I doubt I'd be any closer to sex if video games or the internet weren't a thing.

t. virgin who can't even pick up niggers

>get job
>find gf
>have sex
>life is good
>suddenly realize I have no time for vidya anymore
>fast forward a few months
>girlfriend gets fatter every day
>doesn't want to fuck as much anymore
>barely any sex now
>I hate my job
>no joy in vidya anymore because of too little time
>get most new consoles anyway
>recently played Binding of Isaac for the first time on Switch
>instantly addicted, it's perfect for short sessions due to its simple and randomly generated gameplay and I play it at lunchbreak at work all the time
>the first game I played for weeks going since I don't know way before I moved away from parents
>yesterday
>gf wants to play Mario Kart or something
>somehow by trying to do that she accidently manages to delete my Binding of isaac save file with all my unlocks and over 100 hours of gameplay
I don't feel anything, just regret

>20 hours is a lot
>200 hours is dedicating your life to a game tier
normalfag so mad

No but thats moatly due to me being ugly and nit talking to anyone in general

this. but though i cant even bring myself to play older games. guess its just me.
id rather go outside and ride a bicycle

man this is top notch bait, the cuck and kys really add to the flavor but the
>HAHAA
is a bit much, just a bit though
you've earned those (you)s

20 times 300 is 6k hours.
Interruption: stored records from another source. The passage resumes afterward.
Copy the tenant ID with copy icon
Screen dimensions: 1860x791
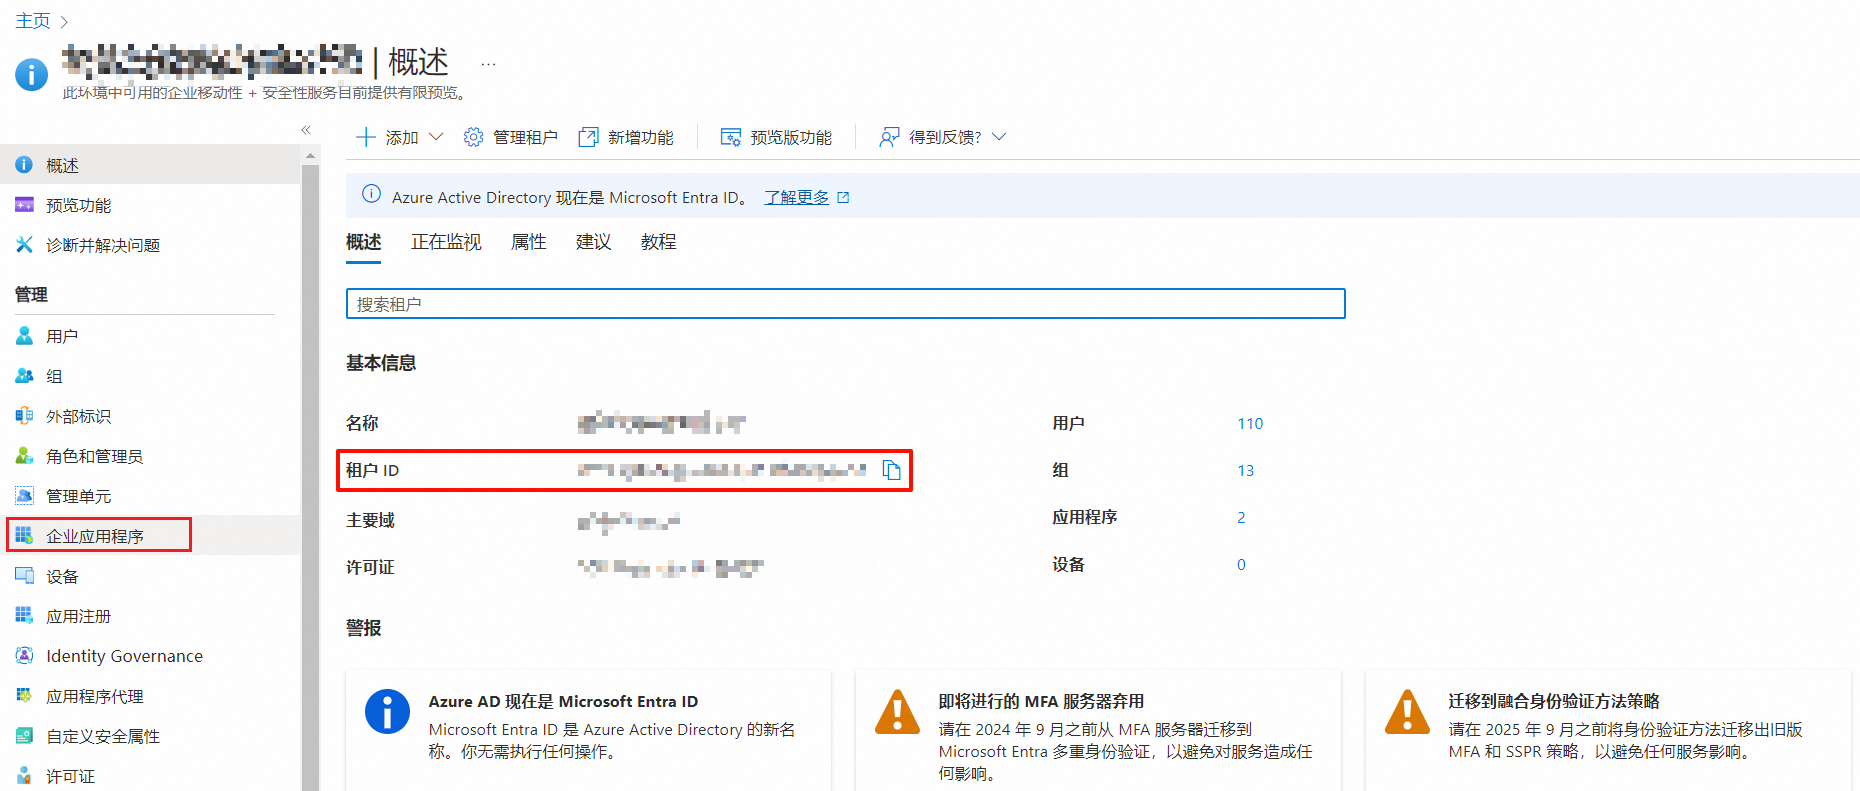(892, 470)
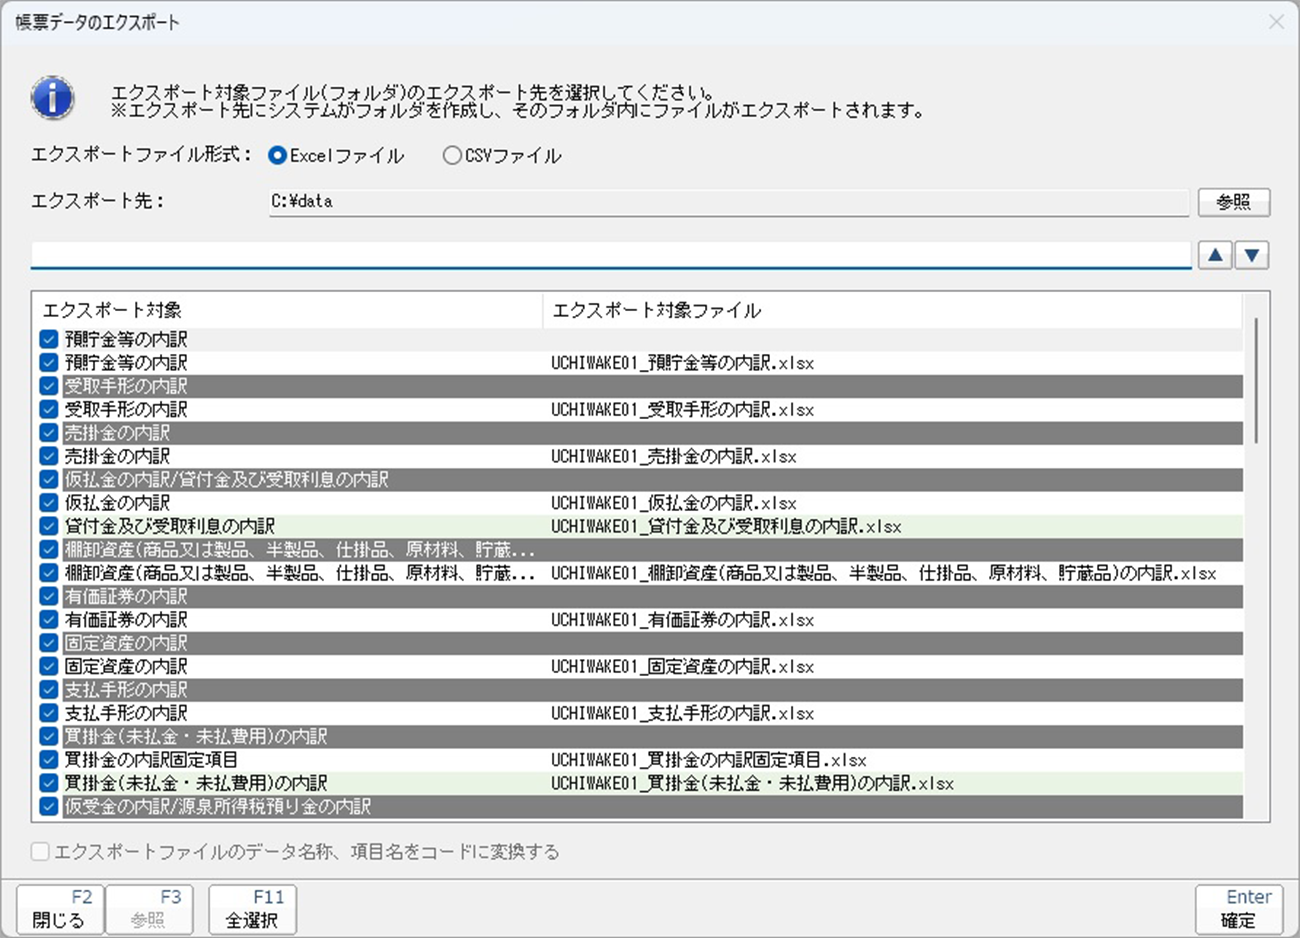Click the blue information icon

click(x=52, y=98)
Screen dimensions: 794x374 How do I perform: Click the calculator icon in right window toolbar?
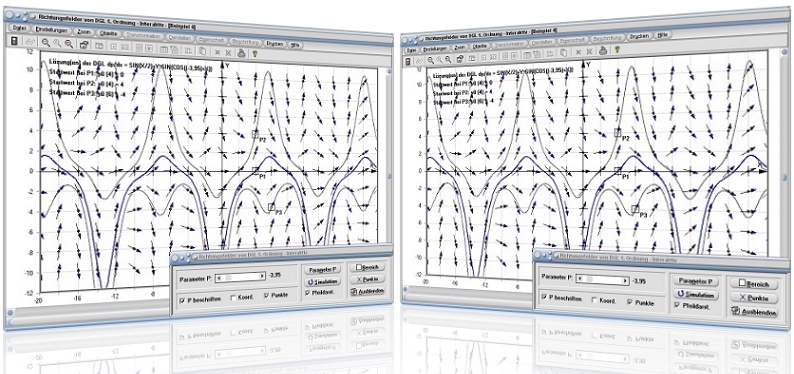408,61
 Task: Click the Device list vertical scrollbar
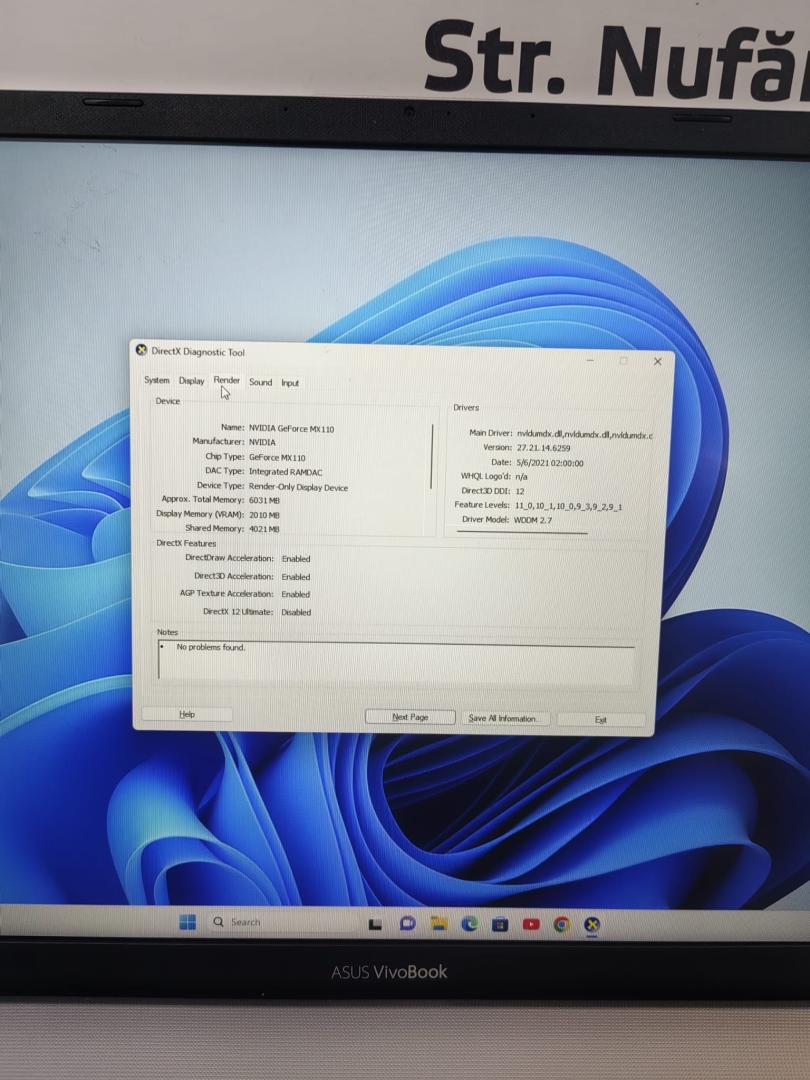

And that is assuming every game I played is 20 hours, some are longer, like MoW, but some are under 20 hours as well.

But if you'd pay attention to my posts I think having too many hours in a single game is bad. The better thing to do is increase your game count, not hour count in just 1 game. It's the mark of a casual, thinking you are so hardcore so you spend all your time in 1 fucking game. You are right that 200 isn't dedicating yourself to 1 game. Why the hell would anyone dedicate themselves to 1 fucking game? There are so many good games out there. You are a fucking faggot if you only ever play 1 game. I don't care if you have 10k hours in 1 game, if you only played 1 game you are a newfag casual shitstain in my eyes. This is only amplifier by the fact that the type of people who go marathon sessions on 1 game, their game of choice is usually gay casual shit like LoL, Dota, TF2, CS Go or Overwatch. If you have OVER 10 (ten) hours in those games, you are a casual shitstain for not dropping that gay shit sooner.

>Still single
>Never had sex

Life status: Not ruined

>alimony and child support is sucking you dry

Life status: Ruined

Be grateful to vidya for saving you from marriage in an era where women are encouraged to exploit your sexuality to get in close and then throw you in the garbage once they've secured your wallet.
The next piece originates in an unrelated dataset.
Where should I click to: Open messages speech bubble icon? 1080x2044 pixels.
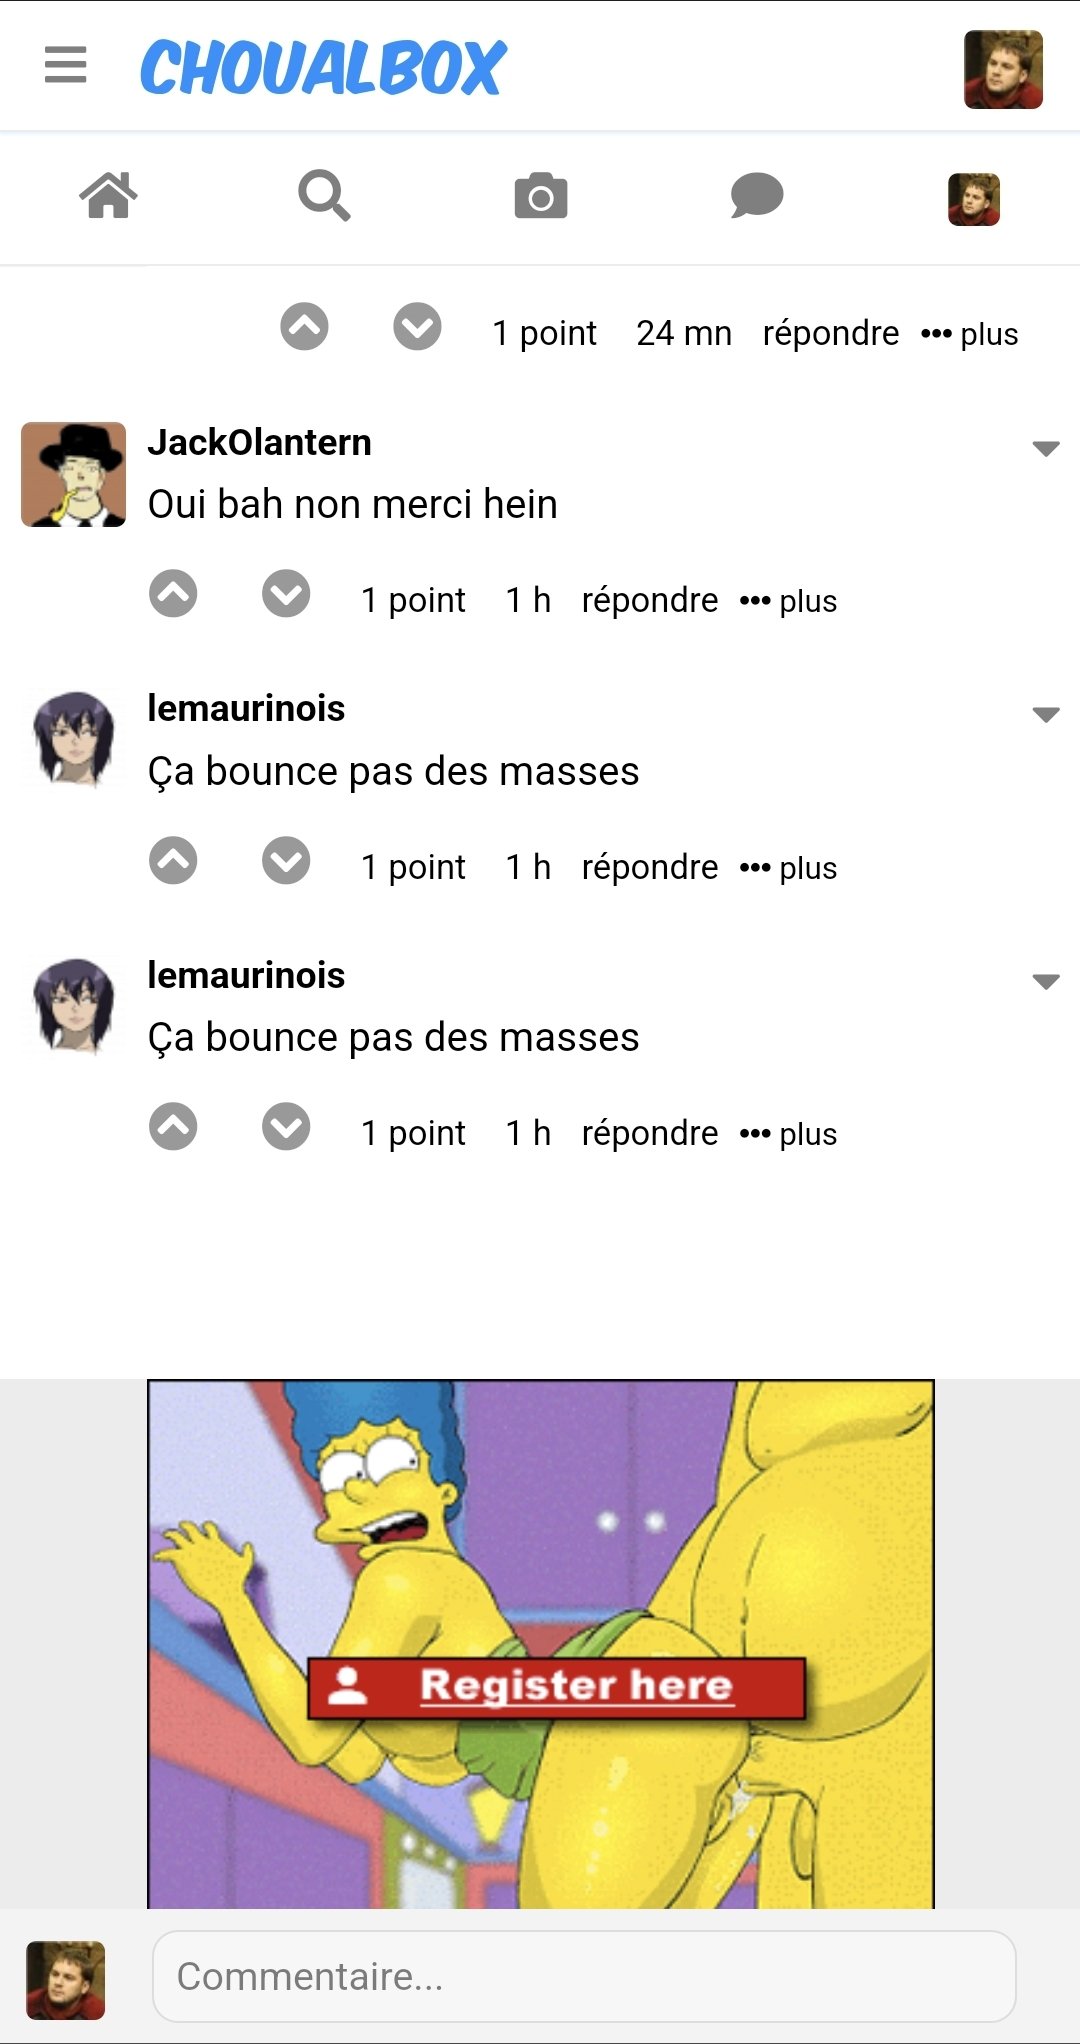point(757,195)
Quite the opposite. I became more focused and ambitious as fuck.
On my way to get a computer science degree. Got advanced law diploma before that. Thirst for knowledge has gotten through the roof. Almost like an achievement for knowing everything, the urge is there.

Started working out and running, got somewhat jacked and significantly stronger and more confident.
Maturity level increased as so many games like Xcom on iron man mode teach you to stand behind your decisions. No saves, every death is permanent, every move must be calculated and accounted for. Leave nothing to chances, and always have a plan B,C,D,E.
Game like Darkest Dungeon taught me how even from a darkest corner of a dungeon a virtuous people arise. No matter what life throws at you, you pile up the stress and at your breaking point you DO NOT break, instead you virtue the fuck out. You shatter stress and agony, and assemble victory and power from it. When everyone breaks, its up to you to be the last light shining the pathway and dragging the whole team out.

Be both physically and mentally fit, always and forever. When everyone breaks but one guy, be that guy.

also got my own house and a car at age 27. Realise that life is just like a game with no saves. Everything can be related to a video game one way or the other, use that to your own advantage.

I plan to make a custom Ancector Ring from Darkest Dungeon out of gold and rubies. Will always look at it to remind myself the importance of a clear and virtuous mind. Clean mind means clean unobstructed thinking powered by virtue.